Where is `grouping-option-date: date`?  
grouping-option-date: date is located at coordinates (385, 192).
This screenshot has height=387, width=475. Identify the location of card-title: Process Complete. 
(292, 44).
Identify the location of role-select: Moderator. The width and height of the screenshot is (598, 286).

......

Reproduce sin ningún cambio cada una de las líneas de los registros anteriores.

Where is `grouping-option-date: date`?  
grouping-option-date: date is located at coordinates (385, 192).
This screenshot has height=387, width=475. Identify the location of card-title: Process Complete. 
(292, 44).
Identify the location of role-select: Moderator. The width and height of the screenshot is (598, 286).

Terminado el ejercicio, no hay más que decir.